## start PROVIDED INFORMATION

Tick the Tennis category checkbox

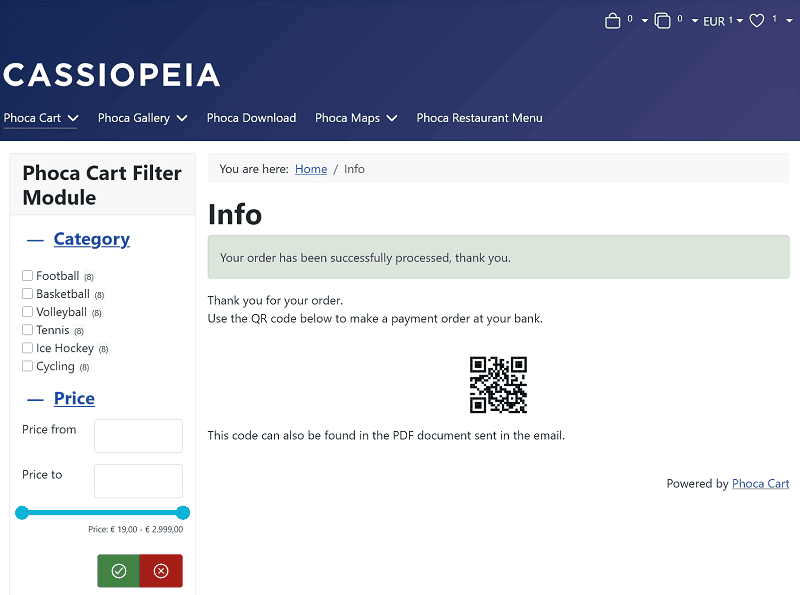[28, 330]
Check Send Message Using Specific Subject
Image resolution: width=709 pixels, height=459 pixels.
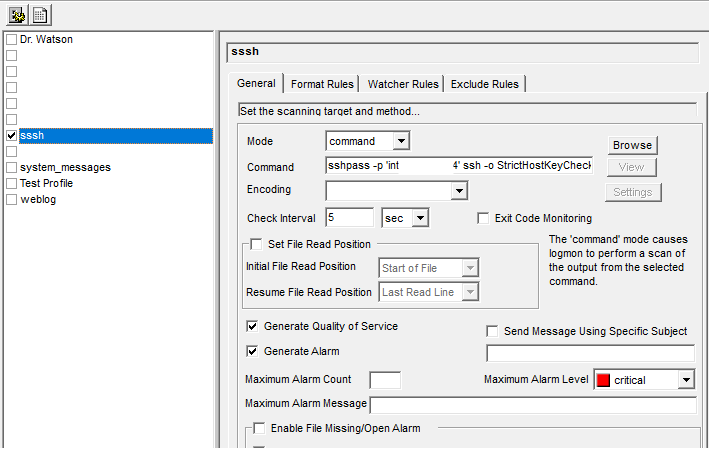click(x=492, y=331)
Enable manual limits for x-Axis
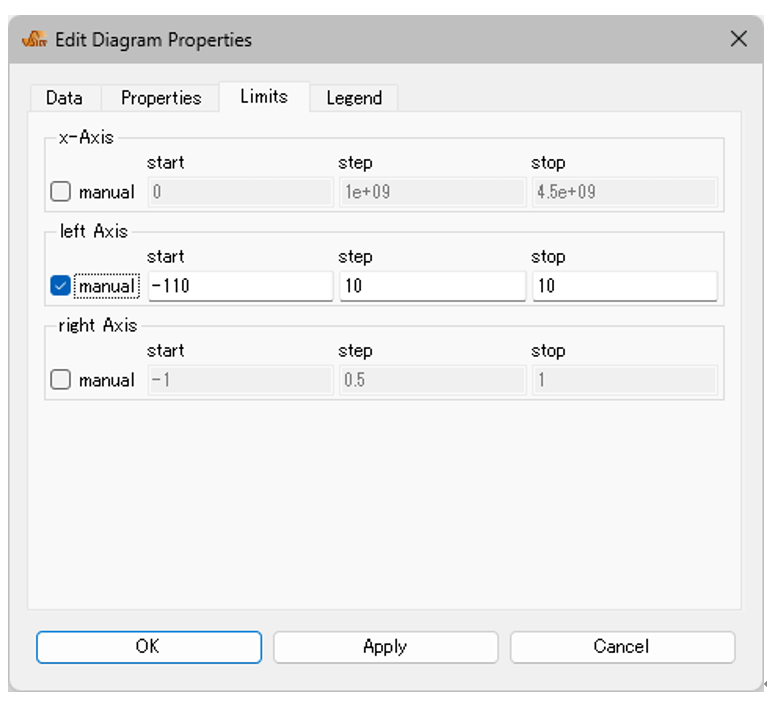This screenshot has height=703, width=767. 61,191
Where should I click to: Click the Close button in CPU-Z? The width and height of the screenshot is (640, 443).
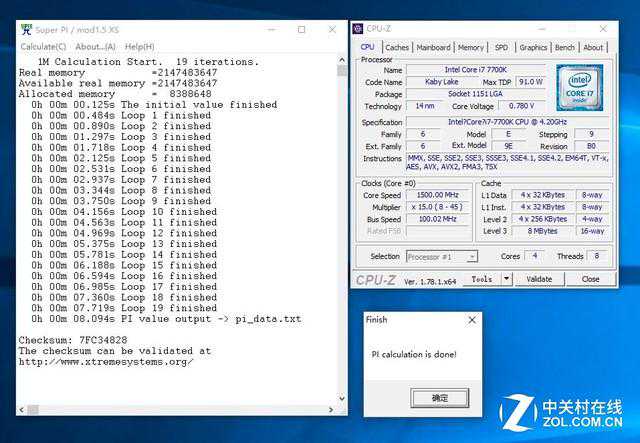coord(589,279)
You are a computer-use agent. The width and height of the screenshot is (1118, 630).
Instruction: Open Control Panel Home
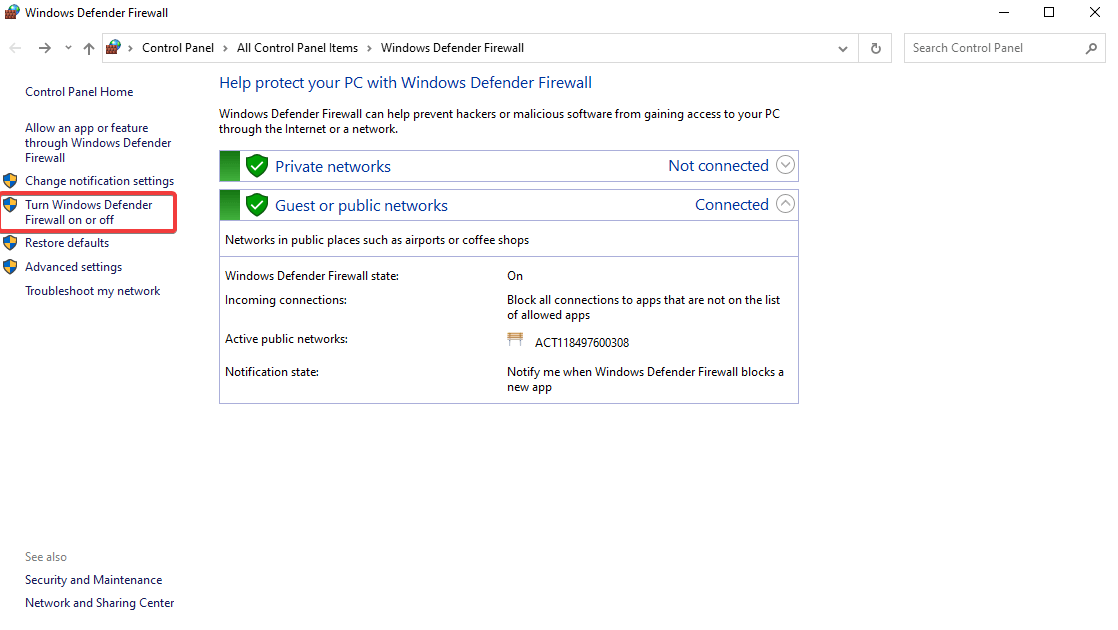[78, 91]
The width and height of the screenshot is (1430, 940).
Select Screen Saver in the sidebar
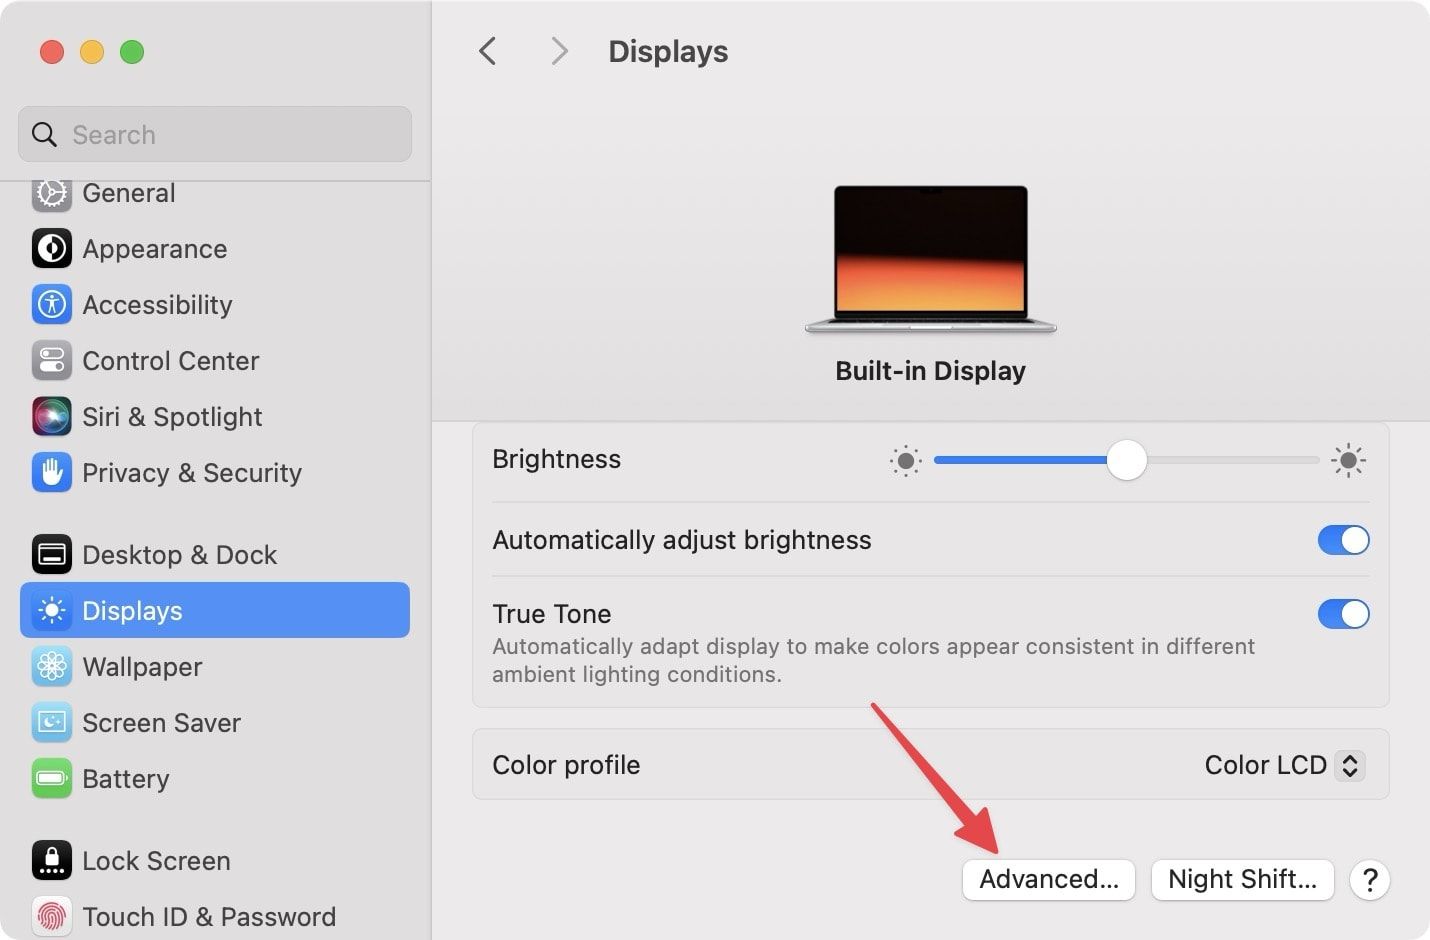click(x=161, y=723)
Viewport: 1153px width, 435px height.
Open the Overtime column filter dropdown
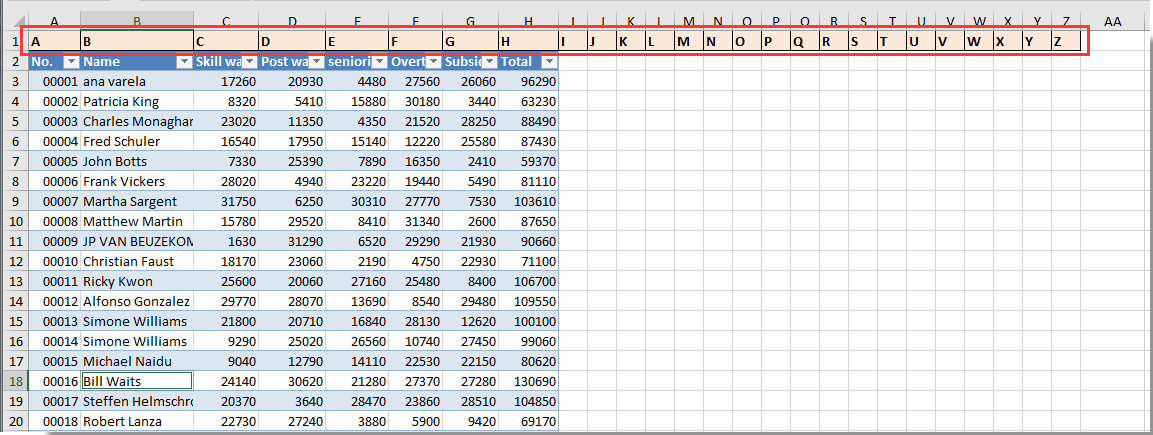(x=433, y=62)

## end PROVIDED INFORMATION

**EXERCISE**
Rename "Overtime" to "Hours Worked" in the lines from the one containing "Viewport: 1153px width, 435px height." through the final line, leaving everything else unchanged, and give only those lines. Omit the pictures.

**FINAL ANSWER**
Viewport: 1153px width, 435px height.
Open the Hours Worked column filter dropdown
(x=433, y=62)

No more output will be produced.